People may not always know that you hold information about them (or have enough information to be able to make a SAR), particularly if you have obtained it from another source. In these circumstances, you must provide the person with the following information, unless a restriction applies:

  • your lawful basis for processing;
  • your retention period for storing the personal information or, where this is not possible, the criteria for determining how long you will store it;
  • if applicable, recipients or categories of recipient you have disclosed the personal information to (including recipients or categories of recipients in third countries or international organisations); and
  • any other information the person needs to be able to make a SAR.

You could contact the person directly or direct them to the privacy information on your website.

You may withhold some of the information listed above, if a restriction applies (eg where complying with the SAR may prejudice a criminal investigation). Follow the approach outlined in the chapter Can we restrict the right of access under Part 3? In deciding whether to withhold some of the person’s privacy information, you must consider how this might impact their rights and interests.

You should consider any decision on whether you can restrict the person’s right to any of their privacy information on its own merits. You should treat this separately from any decision about whether you need to confirm the information is held, or apply a restriction to the person’s right of access.


The police are conducting a covert operation to investigate a serious crime.

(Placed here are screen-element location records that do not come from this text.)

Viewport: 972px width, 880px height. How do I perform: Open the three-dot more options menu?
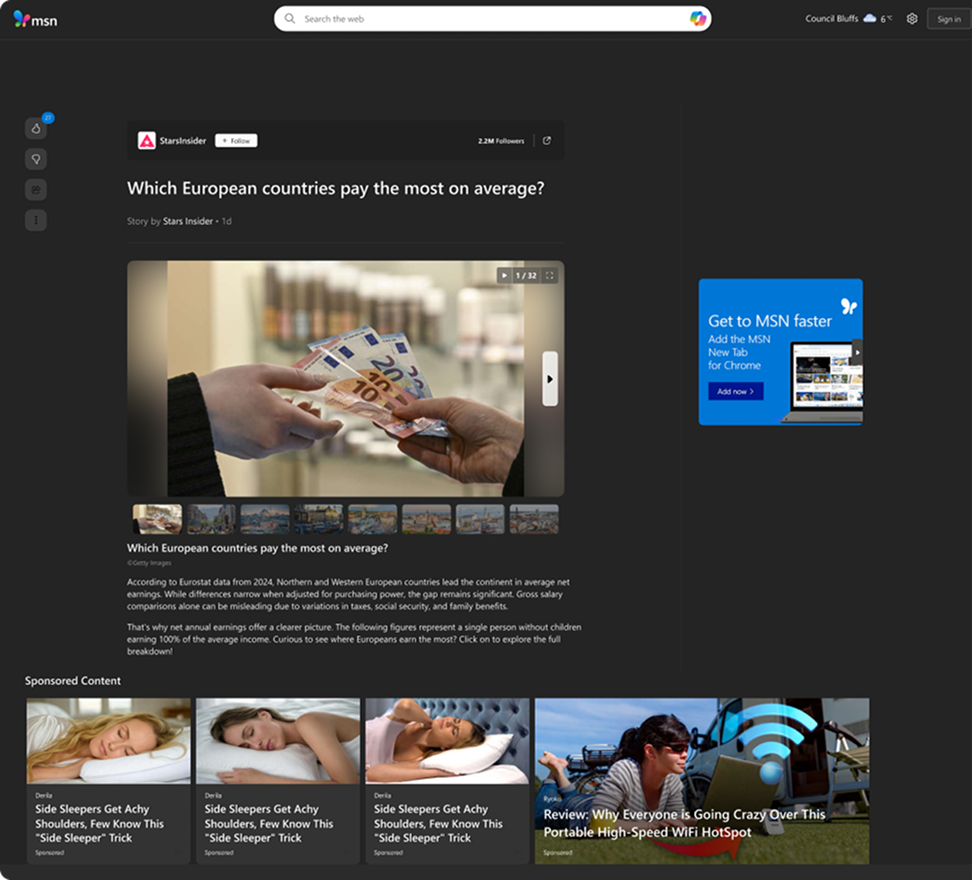click(36, 220)
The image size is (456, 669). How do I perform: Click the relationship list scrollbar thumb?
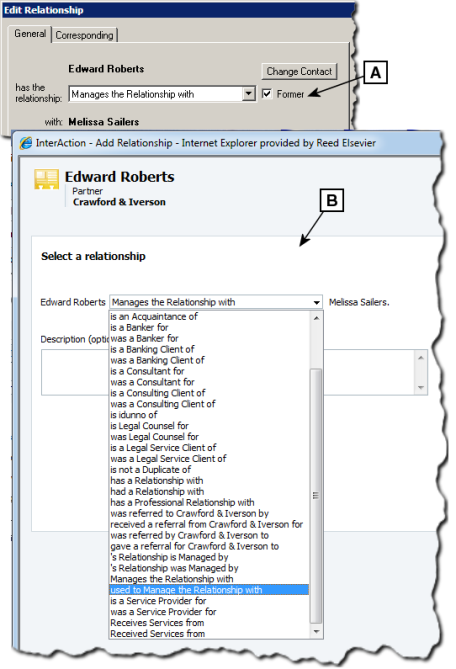point(316,495)
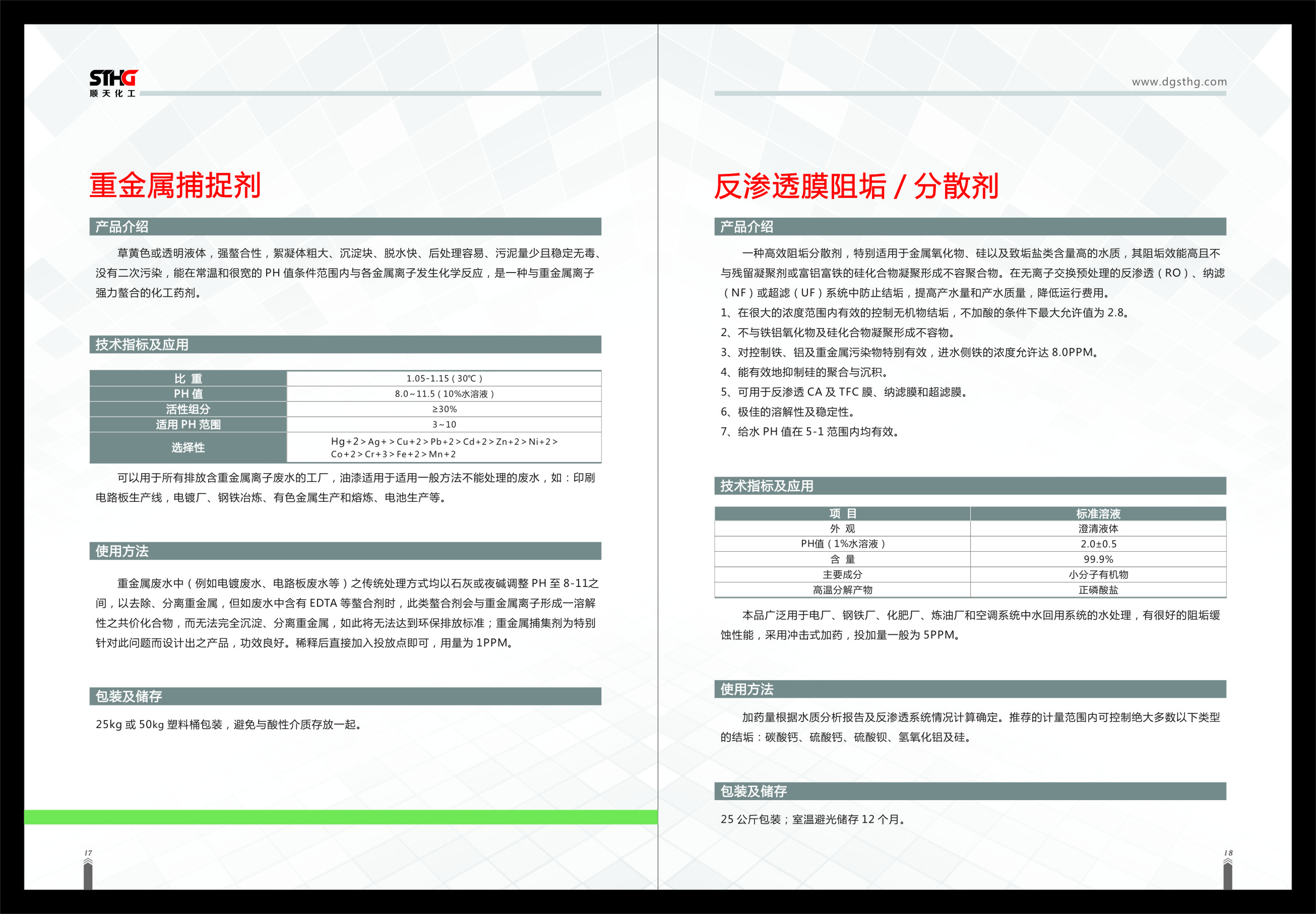This screenshot has height=914, width=1316.
Task: Select the 选择性 table row label
Action: [x=188, y=447]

They obtain information about a person from various sources, including through using invasive technology, such as audio recording devices.

The police decide that restricting access to the person’s privacy information is necessary to avoid prejudicing a criminal investigation. Therefore, the person is not aware that police are collecting and processing information about them.

However, once the investigation is complete, it is no longer necessary or proportionate to apply the restriction. The police should inform the person that they hold their information, and direct them to any relevant privacy information, as appropriate. They cannot withhold this information just because it may be inconvenient to provide it. Although they may apply a further restriction, if necessary. It is important that the police document the reasons for their decision.